* _PROVIDED TEXT_
◇ ◇ ◇ ◇ ◇ ◇ ◇
MWCA distributed nearly 50 trees to Magnolia Woods residents through the Spring 2016 Reforestation Project.  Participants chose from an expanded list of native, storm resilient trees that ranged from towering giants to understory specimens and also included some fruiting trees.

Silverbells are a native alternative to Dogwood, which grow poorly here.

Silverbells are a native alternative to Dogwood, which grow poorly here.

Recipients were encouraged to plant their trees as soon as possible to give them the best possible chance to establish their root systems before the heat of summer.  “We have had a surprisingly cool and pleasant spring with a good amount of rain so far,” says Reforestation Coordinator Jim Wilkins, “but it will no doubt be getting hot soon and newly planted trees suffer extra stress in hot, dry weather.”  Wilkins points out that it is important to give your tree enough water but not too much because it is possible to drown a tree. Trees do better when planted level with or about an inch above ground level: “Plant it high and it won’t die” as the saying goes.

Wilkins encourages all residents with new trees—including Reforestation participants—to follow the LSU AgCenter’s recommendations for planting trees as outlined in The Native Tree Growing Guide for Louisiana.

Black gum have excellent fall color and do not produce gum balls.

Black gum trees have excellent fall color and do not produce gum balls.

Only storm-resilient native trees are available through the Reforestation Project.  Native trees are typically resistant to insect pests and diseases found in this locale, and many also serve as hosts to desirable insects and fauna.  The selection this year included American Beech, Bald Cypress, Dahoon Holly, Live Oak, Long Leaf Pine, Mayhaw, native Persimmon, Silverbell, Red Buckeye (a butterfly host), Savannah Holly, Sourwood, Southern Magnolia, Southern Sugar Maple, Swamp Red Maple, Sweet Bay Magnolia, Tulip Poplar, and White Oak.  Japanese Magnolia (also known as Saucer Magnolia) are no longer distributed because they have found to be insect-prone.

The reforestation project is intended to beautify our neighborhood and increase property values. It is made possible by the Magnolia Woods Civic Association members’ dues. If you are a member of the Association we greatly appreciate your participation. If you are not a member please consider joining. The reforestation project is only one of the efforts conducted by the MWCA that aim to keep our neighborhood one of the best places to live in Baton Rouge.
◇ ◇ ◇ ◇ ◇ ◇ ◇
* _DATA SUPPLIED_
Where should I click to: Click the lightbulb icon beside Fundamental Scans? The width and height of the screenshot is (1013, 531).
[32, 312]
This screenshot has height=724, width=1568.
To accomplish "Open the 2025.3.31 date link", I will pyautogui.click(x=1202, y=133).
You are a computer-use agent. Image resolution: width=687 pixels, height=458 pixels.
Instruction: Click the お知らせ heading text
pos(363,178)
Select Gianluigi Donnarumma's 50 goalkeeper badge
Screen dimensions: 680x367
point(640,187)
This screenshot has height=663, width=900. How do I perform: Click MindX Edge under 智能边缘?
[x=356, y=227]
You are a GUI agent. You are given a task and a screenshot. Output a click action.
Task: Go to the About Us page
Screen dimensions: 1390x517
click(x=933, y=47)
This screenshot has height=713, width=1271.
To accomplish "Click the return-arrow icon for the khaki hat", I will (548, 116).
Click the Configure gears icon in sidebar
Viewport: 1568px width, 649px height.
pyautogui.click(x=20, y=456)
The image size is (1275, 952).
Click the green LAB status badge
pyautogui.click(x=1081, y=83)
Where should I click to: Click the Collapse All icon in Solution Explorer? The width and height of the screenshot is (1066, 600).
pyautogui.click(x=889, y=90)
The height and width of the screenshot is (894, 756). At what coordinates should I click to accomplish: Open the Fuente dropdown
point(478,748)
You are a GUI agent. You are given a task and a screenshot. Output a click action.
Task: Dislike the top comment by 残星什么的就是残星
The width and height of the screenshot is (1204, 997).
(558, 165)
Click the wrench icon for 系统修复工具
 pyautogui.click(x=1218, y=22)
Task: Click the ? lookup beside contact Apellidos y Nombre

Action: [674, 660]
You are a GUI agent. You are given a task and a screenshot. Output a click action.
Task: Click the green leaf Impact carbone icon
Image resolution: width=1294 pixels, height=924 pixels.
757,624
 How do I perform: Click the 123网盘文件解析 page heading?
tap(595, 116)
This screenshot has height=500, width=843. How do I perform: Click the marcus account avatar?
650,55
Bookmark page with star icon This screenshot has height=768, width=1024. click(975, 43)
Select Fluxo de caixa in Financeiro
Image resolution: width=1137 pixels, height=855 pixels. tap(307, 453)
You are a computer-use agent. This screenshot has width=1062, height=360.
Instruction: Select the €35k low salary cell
◇ ◇ ◇ ◇ ◇ ◇ ◇
* _TASK 1_
According to the text about the Spring 2016 Reforestation Project, which tree in this year's selection is identified as a butterfly host?
* _TASK 2_
From the text about the Spring 2016 Reforestation Project, return the passage starting at "Black gum trees" up to and including "to be insect-prone.".

* _EXPECTED ANSWER 1_
Red Buckeye

* _EXPECTED ANSWER 2_
Black gum trees have excellent fall color and do not produce gum balls.

Only storm-resilient native trees are available through the Reforestation Project.  Native trees are typically resistant to insect pests and diseases found in this locale, and many also serve as hosts to desirable insects and fauna.  The selection this year included American Beech, Bald Cypress, Dahoon Holly, Live Oak, Long Leaf Pine, Mayhaw, native Persimmon, Silverbell, Red Buckeye (a butterfly host), Savannah Holly, Sourwood, Southern Magnolia, Southern Sugar Maple, Swamp Red Maple, Sweet Bay Magnolia, Tulip Poplar, and White Oak.  Japanese Magnolia (also known as Saucer Magnolia) are no longer distributed because they have found to be insect-prone.